Cette dynamique ne progresse pas de manière homogène selon les zones économiques. Les États-Unis avancent rapidement grâce à une approche pragmatique: même sans cadre fédéral unifié, les banques intègrent la tokenisation dans leurs opérations internes car la pression du marché l’impose. L’Europe, malgré une avance réglementaire avec MiCA et le DLT Pilot Regime, reste en retard opérationnel, freinée par la fragmentation des systèmes et une attitude institutionnelle plus prudente. L’Asie évolue de manière asymétrique: Singapour s’érige en hub institutionnel, le Japon reste prudent mais ouvert, et la Chine privilégie une infrastructure souveraine organisée autour de l’e-CNY, excluant de fait les stablecoins privés.

Les stablecoins: la première infrastructure de paiement globale hors banque

La montée des stablecoins explique une grande partie de ce basculement. Avec environ 150 milliards de dollars en circulation et plus de 12’000 milliards réglés chaque année sur Ethereum, Tron et Solana, les stablecoins constituent aujourd’hui la première infrastructure de paiement mondiale qui ne dépend pas du secteur bancaire. Les volumes d’USDT sur Tron dépassent régulièrement ceux de Visa en valeur transférée et captent désormais une part significative des flux de liquidité internationale.

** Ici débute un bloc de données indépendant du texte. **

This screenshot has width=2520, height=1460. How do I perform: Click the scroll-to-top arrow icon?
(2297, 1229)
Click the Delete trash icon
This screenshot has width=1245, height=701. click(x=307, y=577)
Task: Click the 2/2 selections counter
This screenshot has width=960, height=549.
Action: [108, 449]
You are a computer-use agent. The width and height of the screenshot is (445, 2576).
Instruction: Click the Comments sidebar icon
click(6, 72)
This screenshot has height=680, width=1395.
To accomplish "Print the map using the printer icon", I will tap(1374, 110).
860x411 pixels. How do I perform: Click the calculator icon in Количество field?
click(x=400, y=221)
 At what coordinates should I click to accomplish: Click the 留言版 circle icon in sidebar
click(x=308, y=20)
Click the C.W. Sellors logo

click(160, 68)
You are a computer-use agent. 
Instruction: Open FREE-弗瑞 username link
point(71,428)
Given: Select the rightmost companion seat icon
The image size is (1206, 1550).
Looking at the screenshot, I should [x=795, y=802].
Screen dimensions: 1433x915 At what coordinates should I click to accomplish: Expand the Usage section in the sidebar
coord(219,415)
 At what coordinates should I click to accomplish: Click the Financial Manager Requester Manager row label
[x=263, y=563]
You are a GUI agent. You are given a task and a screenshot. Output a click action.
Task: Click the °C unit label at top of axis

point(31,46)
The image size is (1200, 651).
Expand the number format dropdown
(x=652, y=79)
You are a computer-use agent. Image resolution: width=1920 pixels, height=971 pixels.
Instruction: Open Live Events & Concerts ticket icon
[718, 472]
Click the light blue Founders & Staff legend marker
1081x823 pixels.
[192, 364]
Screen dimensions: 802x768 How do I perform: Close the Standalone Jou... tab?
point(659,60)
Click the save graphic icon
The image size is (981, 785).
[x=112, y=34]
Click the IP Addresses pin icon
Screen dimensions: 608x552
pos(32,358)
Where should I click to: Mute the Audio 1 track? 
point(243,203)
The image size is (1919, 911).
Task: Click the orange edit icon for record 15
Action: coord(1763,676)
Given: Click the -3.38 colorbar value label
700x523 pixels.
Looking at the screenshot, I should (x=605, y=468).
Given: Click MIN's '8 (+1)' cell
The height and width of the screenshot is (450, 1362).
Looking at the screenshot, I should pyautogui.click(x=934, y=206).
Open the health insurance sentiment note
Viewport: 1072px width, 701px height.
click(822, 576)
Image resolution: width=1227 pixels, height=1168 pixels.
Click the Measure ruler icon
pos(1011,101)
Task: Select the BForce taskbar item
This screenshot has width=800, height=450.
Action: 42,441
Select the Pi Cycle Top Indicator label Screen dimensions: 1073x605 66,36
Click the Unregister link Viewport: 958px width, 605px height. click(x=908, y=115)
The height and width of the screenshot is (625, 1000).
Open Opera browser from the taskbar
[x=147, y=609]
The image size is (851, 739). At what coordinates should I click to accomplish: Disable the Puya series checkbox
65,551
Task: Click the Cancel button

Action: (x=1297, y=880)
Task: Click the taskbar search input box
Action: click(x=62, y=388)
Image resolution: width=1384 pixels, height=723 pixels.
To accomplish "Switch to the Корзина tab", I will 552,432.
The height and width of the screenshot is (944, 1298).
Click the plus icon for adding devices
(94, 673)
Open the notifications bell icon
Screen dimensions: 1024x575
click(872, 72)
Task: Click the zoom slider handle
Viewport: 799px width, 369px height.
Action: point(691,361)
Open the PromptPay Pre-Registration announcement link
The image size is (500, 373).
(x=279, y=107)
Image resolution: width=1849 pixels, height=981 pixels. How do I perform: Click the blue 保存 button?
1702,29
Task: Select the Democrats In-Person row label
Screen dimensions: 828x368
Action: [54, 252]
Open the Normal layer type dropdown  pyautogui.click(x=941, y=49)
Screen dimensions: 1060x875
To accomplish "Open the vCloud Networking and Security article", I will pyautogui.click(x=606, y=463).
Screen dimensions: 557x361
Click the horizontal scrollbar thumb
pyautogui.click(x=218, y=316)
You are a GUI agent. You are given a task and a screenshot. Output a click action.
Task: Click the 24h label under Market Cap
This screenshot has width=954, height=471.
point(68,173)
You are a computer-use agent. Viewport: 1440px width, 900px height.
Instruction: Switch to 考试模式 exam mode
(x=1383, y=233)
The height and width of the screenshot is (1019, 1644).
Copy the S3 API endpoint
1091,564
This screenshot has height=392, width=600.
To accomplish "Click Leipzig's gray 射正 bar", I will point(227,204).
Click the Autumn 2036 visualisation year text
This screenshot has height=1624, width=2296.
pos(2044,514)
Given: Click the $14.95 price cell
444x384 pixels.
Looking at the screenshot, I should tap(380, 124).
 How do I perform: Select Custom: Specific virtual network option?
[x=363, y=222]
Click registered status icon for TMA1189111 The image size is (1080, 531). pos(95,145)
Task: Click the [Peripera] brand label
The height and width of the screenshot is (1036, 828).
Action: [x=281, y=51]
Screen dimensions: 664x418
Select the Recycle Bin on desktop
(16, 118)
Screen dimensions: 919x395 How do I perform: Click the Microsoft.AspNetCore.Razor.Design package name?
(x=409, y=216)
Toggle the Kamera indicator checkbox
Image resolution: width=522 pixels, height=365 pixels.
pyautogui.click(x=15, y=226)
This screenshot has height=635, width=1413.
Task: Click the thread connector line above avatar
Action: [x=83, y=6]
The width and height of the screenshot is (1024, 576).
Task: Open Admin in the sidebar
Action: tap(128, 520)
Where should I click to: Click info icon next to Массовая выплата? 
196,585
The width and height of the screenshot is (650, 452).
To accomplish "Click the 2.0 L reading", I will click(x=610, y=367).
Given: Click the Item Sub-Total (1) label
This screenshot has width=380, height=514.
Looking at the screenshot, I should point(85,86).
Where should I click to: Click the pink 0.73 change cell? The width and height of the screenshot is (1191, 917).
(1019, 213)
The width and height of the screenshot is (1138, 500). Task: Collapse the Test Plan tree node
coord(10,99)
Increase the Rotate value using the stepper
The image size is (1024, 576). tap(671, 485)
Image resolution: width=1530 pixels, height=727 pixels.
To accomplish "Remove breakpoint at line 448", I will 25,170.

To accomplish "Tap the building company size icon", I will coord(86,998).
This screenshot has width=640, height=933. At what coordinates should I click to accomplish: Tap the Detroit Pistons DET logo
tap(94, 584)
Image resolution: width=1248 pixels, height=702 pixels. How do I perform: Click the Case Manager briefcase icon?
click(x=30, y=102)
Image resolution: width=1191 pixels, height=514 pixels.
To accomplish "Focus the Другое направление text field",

Ce phénomène dépasse la simple question opérationnelle. Il attaque directement le cœur du modèle bancaire fondé sur le dépôt et la transformation de maturité. Les stablecoins déplacent la liquidité plus vite que les banques, se rémunèrent mieux que leurs comptes, et se règlent sans elles.

La conquête institutionnelle des crypto-actifs

Les banques n’ont pas réagi par conviction, mais par nécessité. Leurs clients institutionnels exigeaient un accès sécurisé à Bitcoin, Ether et aux actifs tokenisés, et il devenait impossible de leur répondre «non» sans risquer une désintermédiation immédiate. BNY Mellon a ouvert la voie en assumant la custody d’actifs numériques et de titres tokenisés, entraînant dans son sillage l’ensemble du secteur. Fidelity, grâce à son avance technologique, s’est imposée comme un partenaire naturel pour la conservation et le trading institutionnel. Les ETF spot, désormais présents sur les principales bourses mondiales, ont définitivement normalisé la demande.

L’avènement des ETF Spot agit comme un puissant cheval de Troie réglementaire et comptable: il transforme un actif numérique exogène et complexe en un titre financier standardisé (code ISIN) parfaitement digeste pour les infrastructures existantes. Cette «enveloppe» permet aux banques d'intégrer l'exposition crypto directement dans leurs livres et ceux de leurs clients sans heurter les murs de la conformité traditionnelle.

Plus qu'un simple produit de vente, cette intégration native légitime l'actif sous-jacent au point de le rendre éligible comme collatéral bancaire classique, fusionnant définitivement la sphère crypto avec la mécanique profonde du bilan bancaire et de la gestion de fortune.

Un choix stratégique inévitable

Toutes les banques ne se transforment pas au même rythme, mais aucune ne peut ignorer la tendance. Derrière les enjeux technologiques se trouve un problème bien plus profond: la compression des marges. La blockchain automatise le règlement et le post-trade, deux domaines historiquement lucratifs pour les banques. Le passage à T+0 efface des revenus issus de la transformation de maturité. L’automatisation élimine des coûts fixes massifs liés au rapprochement, aux confirmations et au traitement des erreurs. La transparence réduit mécaniquement la capacité à appliquer des marges discrètes dans des marchés historiquement opaques.

Les banques doivent désormais choisir: suivre prudemment pour éviter la fuite de leurs clients, ou accepter de cannibaliser elles-mêmes leurs anciens modèles afin de maîtriser les nouveaux rails de la finance programmable.